Sports

Spud Webb Dunk or How to Spike a Basketball

Remember Spud Webb winning the NBA Slam Dunk contest in 1986? At just 5’6″!, Spud beat defending champion Dominique Wilkins with a variety of nasty dunks: a one-handed 360, a two-handed double pump, and a reverse double pump 180, just to name a few.

So, it’s clear that you don’t need to be very tall to dunk. It’s all about the vertical jump: your vertical jump! And most importantly – you can train it! You can increase your vertical jump. If you disagree on this point, you don’t need to read any further.

Spud Webb had a 42-inch vertical, what’s yours? To find out, stand near a wall and stretch your arm above your head. Now, mark the top point of your hand on the wall. Lower your hand and mark your fingers with a little chalk or paint. Now jump as high as you can and touch the wall with your hand. The distance between the two marks is your vertical.

Good, now you know where you are and where you want to be.

The next step is your overall fitness. Your legs must be strong enough to assume a vertical program. You also have to lose the extra kilos (if you have them).

To do this, jog and jump rope 3 times a week (jog: minimum 45 min. 3 times a week; jump rope: 100 jumps 3 times a week)
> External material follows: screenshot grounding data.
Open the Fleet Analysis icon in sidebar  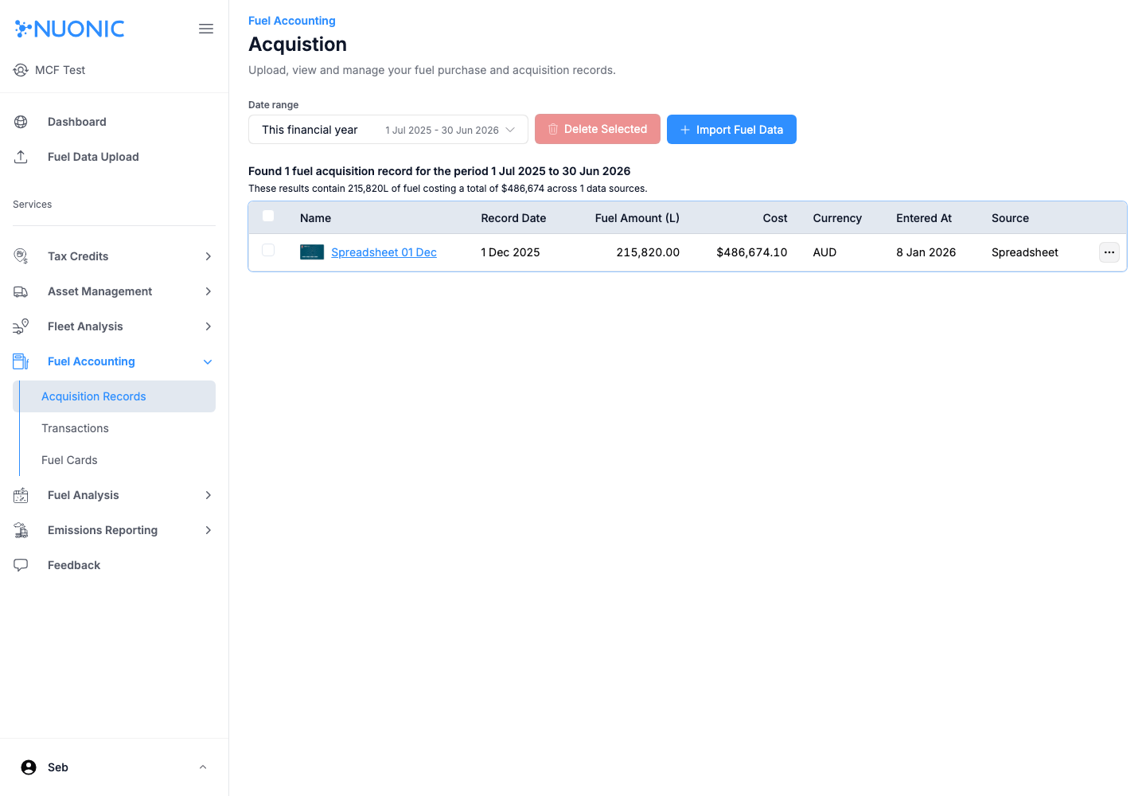[x=20, y=326]
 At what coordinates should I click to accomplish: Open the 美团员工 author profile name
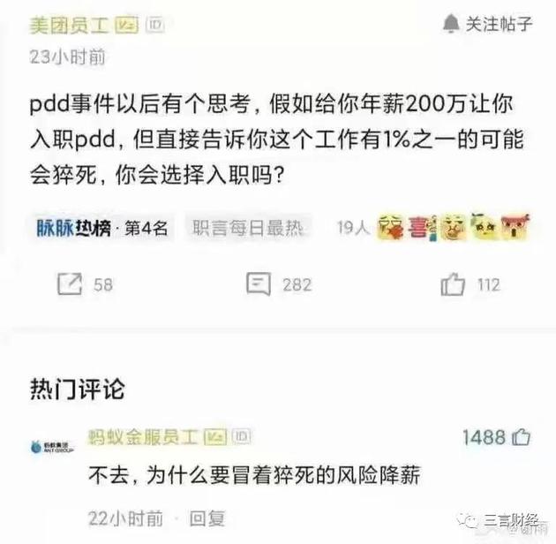click(69, 26)
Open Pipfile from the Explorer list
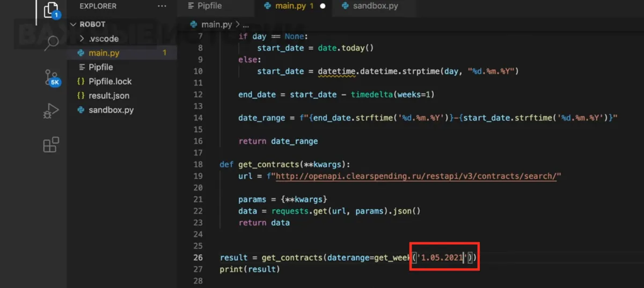Image resolution: width=644 pixels, height=288 pixels. coord(101,67)
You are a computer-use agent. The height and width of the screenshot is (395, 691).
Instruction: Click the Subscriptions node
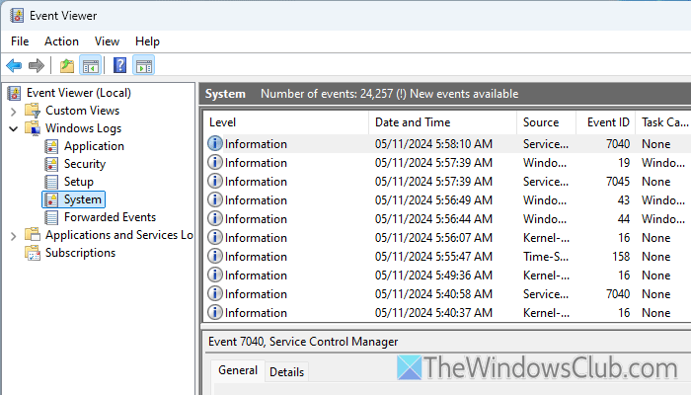(x=80, y=253)
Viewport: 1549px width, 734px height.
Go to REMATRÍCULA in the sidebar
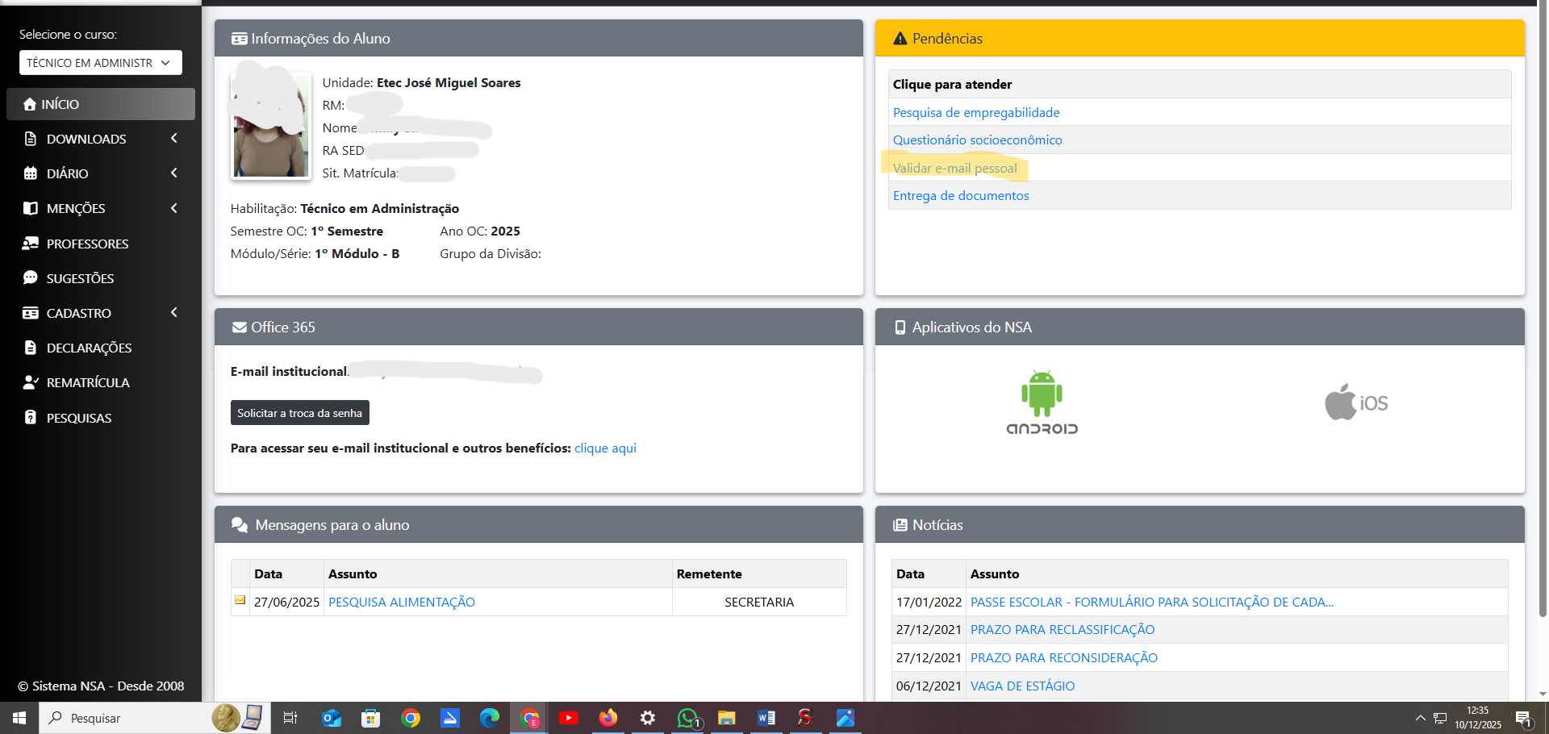point(87,382)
Jump rope not only gives you explosiveness and calf strength, but it’s also a great way to build stamina and work on overall leg strength.

Other very effective exercises are calf raises and squats, as they train the most important muscle groups in the jumping process. Do these exercises from time to time (on days you don’t run).
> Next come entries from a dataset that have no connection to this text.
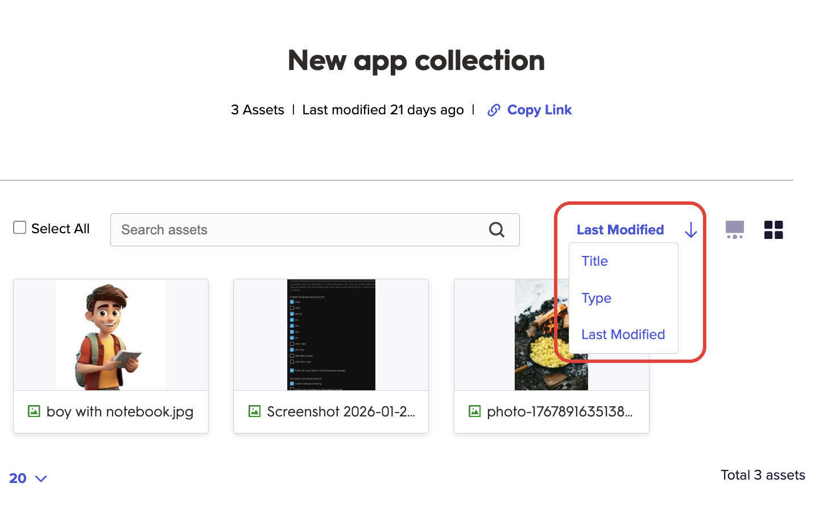Open boy with notebook.jpg file name
Viewport: 819px width, 512px height.
click(x=120, y=411)
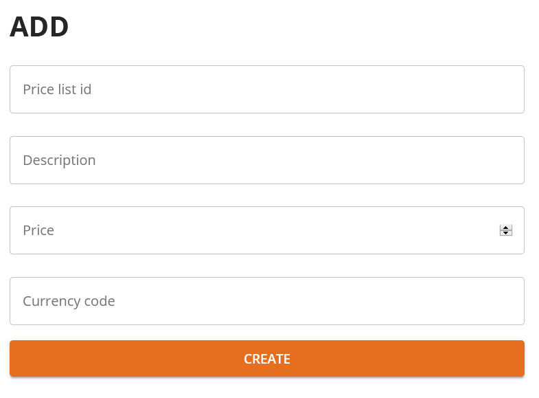Click the Price placeholder label
The image size is (539, 398).
point(38,230)
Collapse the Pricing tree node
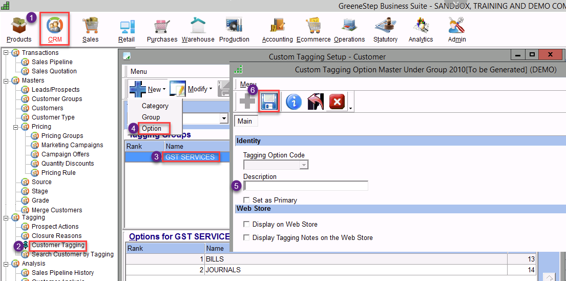The height and width of the screenshot is (281, 566). (x=16, y=127)
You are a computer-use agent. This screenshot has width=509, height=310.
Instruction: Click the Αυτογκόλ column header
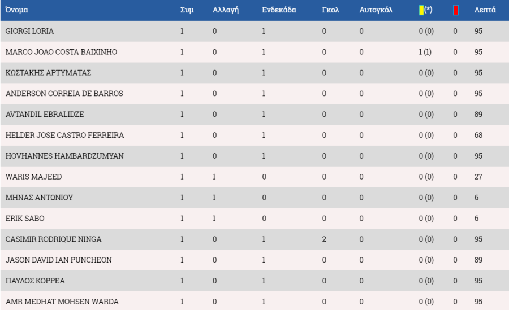coord(376,10)
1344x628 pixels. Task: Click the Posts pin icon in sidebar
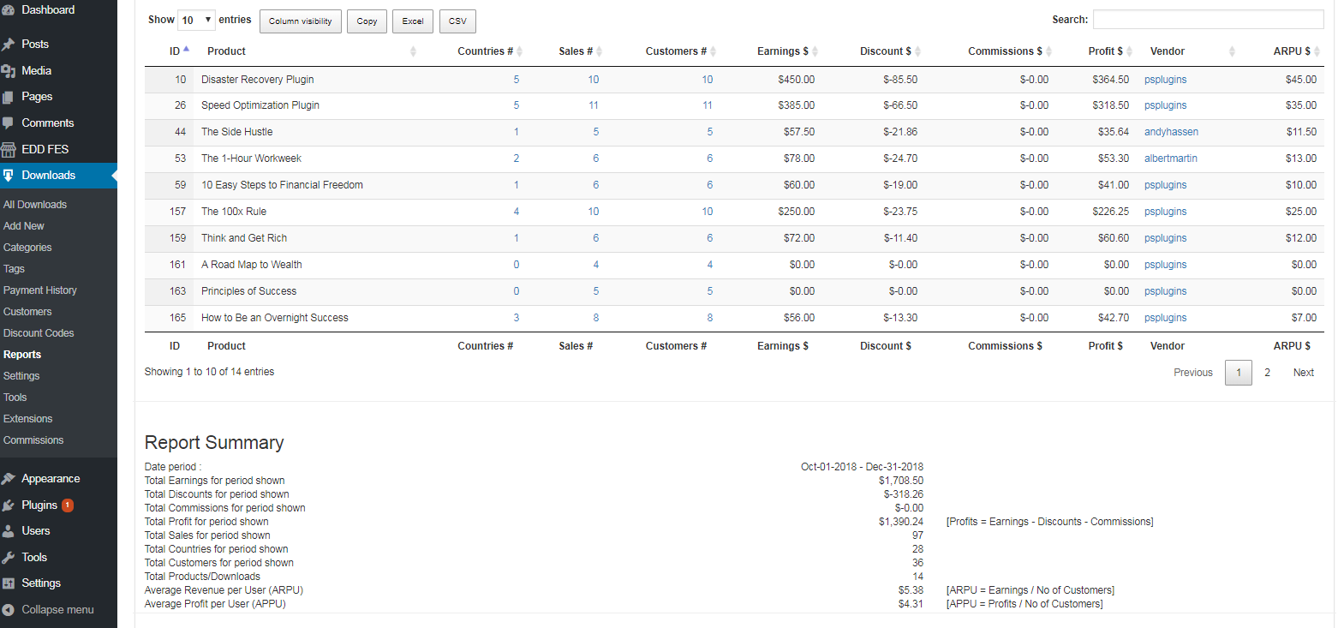tap(9, 45)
Important note: do not overdo it (max. 1 set of 8 repetitions 2 times a week)! After 2-3 weeks your legs should be ready for an upright program.

Now you can try exercises like this:

Stand up straight and jump as high as you can without bending your knees (they will bend a bit). As soon as you hit the ground, jump back up. Repeat the movement several times. This exercise is very effective in strengthening the lower leg muscles.